Table 2. Header line. Sequence length -> Amplicon length; Final primer concentration, or move this column to the right to indicate that it refers to the primer, not the amplicon.
Response: We thank the reviewer for his careful reading and helpful corrections. All points of minor textual comments were corrected in the revised manuscript version.

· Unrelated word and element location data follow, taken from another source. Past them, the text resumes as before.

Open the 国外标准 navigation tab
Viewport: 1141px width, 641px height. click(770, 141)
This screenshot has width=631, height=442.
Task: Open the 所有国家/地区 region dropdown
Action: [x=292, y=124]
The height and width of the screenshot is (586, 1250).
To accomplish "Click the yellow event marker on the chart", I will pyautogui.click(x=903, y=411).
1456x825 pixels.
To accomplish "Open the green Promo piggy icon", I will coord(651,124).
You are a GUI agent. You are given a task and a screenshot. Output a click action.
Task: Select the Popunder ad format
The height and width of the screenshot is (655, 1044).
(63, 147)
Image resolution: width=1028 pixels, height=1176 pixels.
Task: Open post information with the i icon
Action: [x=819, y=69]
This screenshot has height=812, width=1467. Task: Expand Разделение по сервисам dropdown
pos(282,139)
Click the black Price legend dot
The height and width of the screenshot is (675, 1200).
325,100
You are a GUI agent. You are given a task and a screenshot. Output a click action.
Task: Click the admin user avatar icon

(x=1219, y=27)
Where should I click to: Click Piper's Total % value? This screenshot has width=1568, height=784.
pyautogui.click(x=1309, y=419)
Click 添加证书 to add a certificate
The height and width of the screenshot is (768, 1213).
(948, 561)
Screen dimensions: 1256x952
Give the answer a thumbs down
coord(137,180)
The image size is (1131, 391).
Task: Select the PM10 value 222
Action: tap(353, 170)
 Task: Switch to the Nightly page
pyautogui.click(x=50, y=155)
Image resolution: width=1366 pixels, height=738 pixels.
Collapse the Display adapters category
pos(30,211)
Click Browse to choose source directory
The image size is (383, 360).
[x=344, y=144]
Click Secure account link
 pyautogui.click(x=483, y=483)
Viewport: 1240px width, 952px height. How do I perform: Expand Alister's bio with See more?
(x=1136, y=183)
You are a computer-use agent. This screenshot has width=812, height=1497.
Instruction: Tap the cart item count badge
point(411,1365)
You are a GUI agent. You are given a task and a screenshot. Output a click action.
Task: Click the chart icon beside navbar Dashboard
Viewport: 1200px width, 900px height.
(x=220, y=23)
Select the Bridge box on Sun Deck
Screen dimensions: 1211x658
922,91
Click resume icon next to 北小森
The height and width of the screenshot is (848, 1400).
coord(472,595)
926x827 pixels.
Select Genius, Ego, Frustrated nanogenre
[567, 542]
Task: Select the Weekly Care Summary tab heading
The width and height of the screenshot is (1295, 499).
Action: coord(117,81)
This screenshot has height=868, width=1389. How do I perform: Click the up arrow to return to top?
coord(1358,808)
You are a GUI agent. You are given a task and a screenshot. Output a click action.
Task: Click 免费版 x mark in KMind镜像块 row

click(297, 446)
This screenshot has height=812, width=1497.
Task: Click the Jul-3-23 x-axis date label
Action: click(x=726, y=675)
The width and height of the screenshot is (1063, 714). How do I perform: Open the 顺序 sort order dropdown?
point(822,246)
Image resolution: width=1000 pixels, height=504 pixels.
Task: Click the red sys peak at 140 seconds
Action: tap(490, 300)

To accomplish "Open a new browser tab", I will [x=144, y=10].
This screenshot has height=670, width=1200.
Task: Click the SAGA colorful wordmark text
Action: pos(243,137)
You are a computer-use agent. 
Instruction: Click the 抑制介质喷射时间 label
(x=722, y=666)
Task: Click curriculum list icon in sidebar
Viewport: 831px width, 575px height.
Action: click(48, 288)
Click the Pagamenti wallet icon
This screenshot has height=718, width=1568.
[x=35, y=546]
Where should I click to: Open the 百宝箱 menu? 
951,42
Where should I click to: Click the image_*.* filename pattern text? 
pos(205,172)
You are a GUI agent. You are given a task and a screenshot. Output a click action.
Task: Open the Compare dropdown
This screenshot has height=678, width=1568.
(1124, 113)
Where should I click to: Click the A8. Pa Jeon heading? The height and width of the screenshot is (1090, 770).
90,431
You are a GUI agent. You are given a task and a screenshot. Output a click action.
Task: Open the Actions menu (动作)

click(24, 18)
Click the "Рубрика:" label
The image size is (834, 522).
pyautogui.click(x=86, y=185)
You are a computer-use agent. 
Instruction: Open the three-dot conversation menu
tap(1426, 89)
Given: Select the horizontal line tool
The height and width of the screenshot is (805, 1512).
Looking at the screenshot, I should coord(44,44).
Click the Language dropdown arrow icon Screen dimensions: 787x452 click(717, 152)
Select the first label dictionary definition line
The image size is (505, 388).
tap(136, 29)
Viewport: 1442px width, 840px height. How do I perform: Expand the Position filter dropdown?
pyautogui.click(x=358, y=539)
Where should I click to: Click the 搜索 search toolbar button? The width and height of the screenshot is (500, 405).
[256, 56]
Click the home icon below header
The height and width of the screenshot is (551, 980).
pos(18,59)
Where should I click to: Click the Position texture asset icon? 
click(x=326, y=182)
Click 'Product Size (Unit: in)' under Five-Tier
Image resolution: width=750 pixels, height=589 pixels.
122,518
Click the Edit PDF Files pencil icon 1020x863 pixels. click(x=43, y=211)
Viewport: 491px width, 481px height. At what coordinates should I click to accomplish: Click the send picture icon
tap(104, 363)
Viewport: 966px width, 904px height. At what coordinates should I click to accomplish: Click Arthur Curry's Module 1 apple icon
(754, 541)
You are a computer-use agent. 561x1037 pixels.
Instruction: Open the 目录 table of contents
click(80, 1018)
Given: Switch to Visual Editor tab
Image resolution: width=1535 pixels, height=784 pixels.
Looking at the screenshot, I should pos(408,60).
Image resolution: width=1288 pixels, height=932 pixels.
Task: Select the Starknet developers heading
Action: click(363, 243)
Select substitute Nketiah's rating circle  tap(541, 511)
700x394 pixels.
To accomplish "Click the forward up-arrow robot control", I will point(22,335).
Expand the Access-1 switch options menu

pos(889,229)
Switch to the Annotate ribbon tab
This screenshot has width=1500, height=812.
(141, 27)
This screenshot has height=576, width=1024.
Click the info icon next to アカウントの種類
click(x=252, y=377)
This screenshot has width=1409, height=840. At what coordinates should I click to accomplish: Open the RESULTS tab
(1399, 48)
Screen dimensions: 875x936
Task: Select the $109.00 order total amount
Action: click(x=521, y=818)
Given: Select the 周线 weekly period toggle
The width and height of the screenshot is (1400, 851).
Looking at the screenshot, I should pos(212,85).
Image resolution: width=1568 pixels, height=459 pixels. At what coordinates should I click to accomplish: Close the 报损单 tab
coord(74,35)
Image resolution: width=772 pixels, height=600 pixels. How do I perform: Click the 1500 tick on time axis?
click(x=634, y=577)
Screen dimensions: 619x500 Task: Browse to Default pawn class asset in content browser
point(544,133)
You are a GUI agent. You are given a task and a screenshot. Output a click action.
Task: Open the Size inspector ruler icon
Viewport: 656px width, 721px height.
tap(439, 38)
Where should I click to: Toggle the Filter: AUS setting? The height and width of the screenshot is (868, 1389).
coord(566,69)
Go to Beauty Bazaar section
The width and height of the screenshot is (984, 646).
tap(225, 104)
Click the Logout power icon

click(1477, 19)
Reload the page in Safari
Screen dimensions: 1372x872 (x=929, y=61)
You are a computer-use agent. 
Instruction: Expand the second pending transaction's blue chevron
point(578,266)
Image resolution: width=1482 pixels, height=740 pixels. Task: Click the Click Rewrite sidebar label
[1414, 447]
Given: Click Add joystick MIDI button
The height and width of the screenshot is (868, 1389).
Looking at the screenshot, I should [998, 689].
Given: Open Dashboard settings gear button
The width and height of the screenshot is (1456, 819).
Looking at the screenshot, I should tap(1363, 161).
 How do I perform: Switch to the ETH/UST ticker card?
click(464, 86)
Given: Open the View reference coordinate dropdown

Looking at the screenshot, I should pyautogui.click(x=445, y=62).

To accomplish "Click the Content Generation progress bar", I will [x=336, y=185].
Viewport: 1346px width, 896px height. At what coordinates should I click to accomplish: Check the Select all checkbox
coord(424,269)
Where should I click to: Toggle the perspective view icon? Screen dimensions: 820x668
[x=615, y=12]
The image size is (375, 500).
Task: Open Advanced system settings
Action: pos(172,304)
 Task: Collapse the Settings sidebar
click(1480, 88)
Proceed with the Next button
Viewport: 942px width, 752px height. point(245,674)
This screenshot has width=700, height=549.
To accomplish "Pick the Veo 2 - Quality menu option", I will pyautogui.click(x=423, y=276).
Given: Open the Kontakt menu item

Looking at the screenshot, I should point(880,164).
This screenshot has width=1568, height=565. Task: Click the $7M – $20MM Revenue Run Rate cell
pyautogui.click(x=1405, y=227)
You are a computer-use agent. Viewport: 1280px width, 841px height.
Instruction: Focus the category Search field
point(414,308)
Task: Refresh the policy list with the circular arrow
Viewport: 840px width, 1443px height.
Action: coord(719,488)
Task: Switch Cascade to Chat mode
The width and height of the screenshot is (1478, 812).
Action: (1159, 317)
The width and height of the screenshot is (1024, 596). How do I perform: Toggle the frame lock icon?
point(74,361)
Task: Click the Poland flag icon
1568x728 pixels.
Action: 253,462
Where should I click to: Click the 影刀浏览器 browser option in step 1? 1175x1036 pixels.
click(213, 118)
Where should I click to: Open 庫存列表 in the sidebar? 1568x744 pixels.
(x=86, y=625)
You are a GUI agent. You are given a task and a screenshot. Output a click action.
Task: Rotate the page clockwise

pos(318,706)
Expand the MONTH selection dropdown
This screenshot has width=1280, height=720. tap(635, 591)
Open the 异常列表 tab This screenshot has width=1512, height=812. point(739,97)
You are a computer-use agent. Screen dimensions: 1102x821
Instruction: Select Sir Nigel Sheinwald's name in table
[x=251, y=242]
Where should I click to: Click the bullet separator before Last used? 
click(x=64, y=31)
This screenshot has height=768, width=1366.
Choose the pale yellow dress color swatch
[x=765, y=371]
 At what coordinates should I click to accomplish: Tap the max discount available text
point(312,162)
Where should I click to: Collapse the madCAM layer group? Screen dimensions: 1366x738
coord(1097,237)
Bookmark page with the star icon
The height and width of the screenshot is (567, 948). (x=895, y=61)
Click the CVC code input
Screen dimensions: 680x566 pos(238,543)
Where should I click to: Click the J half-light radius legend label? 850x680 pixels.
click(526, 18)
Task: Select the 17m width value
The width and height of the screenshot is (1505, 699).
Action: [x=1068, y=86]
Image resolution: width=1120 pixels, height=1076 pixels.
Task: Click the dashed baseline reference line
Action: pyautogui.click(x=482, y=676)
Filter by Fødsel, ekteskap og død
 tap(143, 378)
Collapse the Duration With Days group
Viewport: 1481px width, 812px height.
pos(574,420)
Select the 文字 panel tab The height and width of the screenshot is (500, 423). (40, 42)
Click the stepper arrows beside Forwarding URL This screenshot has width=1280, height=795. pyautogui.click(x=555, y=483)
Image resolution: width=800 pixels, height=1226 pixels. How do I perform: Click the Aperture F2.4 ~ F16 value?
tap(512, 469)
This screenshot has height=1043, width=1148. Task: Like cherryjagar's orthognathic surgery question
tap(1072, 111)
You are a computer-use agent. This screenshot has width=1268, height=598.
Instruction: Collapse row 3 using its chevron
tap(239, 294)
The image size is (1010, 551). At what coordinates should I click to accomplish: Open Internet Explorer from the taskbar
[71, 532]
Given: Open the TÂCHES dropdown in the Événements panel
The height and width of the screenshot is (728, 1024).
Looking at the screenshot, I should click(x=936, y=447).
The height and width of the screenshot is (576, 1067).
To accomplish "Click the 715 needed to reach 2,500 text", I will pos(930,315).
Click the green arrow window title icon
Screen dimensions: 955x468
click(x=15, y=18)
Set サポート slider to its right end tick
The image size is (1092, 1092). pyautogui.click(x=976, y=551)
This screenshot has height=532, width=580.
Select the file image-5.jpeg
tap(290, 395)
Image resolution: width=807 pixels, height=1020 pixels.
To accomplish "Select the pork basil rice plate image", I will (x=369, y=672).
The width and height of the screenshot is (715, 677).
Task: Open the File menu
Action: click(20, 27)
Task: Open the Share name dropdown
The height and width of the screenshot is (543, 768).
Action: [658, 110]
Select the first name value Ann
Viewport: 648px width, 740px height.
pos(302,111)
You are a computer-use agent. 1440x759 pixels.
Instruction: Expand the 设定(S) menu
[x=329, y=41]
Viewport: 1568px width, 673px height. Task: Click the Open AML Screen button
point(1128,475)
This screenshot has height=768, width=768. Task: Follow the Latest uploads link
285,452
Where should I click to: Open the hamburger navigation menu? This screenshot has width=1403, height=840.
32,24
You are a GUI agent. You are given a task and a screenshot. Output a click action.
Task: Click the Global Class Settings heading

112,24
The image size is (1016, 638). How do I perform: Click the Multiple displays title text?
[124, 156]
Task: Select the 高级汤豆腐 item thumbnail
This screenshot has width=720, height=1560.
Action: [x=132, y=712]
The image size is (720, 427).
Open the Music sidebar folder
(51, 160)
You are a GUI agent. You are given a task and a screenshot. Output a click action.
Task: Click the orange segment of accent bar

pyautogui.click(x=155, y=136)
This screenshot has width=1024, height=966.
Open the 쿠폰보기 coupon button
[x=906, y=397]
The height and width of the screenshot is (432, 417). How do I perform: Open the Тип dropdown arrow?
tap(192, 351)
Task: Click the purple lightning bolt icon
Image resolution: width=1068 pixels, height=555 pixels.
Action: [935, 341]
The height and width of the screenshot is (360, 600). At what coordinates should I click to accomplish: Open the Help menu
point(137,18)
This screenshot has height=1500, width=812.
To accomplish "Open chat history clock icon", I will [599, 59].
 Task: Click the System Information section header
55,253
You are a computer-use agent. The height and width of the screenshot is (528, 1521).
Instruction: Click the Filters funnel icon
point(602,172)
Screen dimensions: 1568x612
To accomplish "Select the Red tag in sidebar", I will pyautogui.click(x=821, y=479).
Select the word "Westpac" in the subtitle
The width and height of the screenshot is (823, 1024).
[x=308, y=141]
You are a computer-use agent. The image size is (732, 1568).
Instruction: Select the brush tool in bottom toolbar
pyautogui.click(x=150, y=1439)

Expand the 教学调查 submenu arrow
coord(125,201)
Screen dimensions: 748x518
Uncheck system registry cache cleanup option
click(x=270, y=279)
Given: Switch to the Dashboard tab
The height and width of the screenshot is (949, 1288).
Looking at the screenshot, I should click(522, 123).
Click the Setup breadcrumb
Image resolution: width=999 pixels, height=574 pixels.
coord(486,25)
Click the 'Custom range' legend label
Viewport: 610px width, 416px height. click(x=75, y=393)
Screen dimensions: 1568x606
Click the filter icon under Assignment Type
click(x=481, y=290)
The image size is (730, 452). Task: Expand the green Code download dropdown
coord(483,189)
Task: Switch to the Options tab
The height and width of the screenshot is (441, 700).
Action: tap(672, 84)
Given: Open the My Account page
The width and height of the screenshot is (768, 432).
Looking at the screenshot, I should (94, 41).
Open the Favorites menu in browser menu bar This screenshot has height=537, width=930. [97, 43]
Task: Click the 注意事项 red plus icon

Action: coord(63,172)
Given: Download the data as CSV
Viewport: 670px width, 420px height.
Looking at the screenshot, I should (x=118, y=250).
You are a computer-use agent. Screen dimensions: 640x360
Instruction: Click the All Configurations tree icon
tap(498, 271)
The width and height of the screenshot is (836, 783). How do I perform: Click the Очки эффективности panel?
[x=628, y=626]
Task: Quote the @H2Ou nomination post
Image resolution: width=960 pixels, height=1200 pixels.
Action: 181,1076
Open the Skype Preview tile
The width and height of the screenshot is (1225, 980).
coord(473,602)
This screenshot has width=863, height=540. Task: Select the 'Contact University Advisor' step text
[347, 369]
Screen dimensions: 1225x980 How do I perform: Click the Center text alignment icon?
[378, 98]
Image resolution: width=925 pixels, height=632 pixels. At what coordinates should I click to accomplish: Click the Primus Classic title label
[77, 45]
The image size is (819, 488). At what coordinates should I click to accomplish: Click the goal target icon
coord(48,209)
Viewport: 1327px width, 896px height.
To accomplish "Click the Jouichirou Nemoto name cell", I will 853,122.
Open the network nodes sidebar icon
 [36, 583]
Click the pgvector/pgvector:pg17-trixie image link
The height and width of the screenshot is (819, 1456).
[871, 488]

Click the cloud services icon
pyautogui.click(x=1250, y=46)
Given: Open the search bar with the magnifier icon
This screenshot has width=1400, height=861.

2.4. I find the term 'outgroup' difficult to understand. The usual use of the term is in phylogenetic analysis where the outgroup is a distantly related species - and, by inference, one equally unrelated to all the other species, which is included in order to provide the tree with a root. Here, no phylogenetic analysis is mentioned, so the purpose of the outgroups is not clear to me. Nor is it necessarily the case that flea- and mite- borne Rickettsia and those not found in Europe are less related to those species found in ticks within Europe. As far as I can see the only purpose of these sequences is to improve the reliability of the sequence alignment. Thus, it would be better to say 'additional sequences from non-I. ricinus associated species (...species list) were included in the alignment.
Response: Sorry for this confusion. Following our tree construction and associated changes in the text, this part of the text was also restructured. As a result, the mentioned text sections became obsolete and were thus deleted in the revised manuscript version.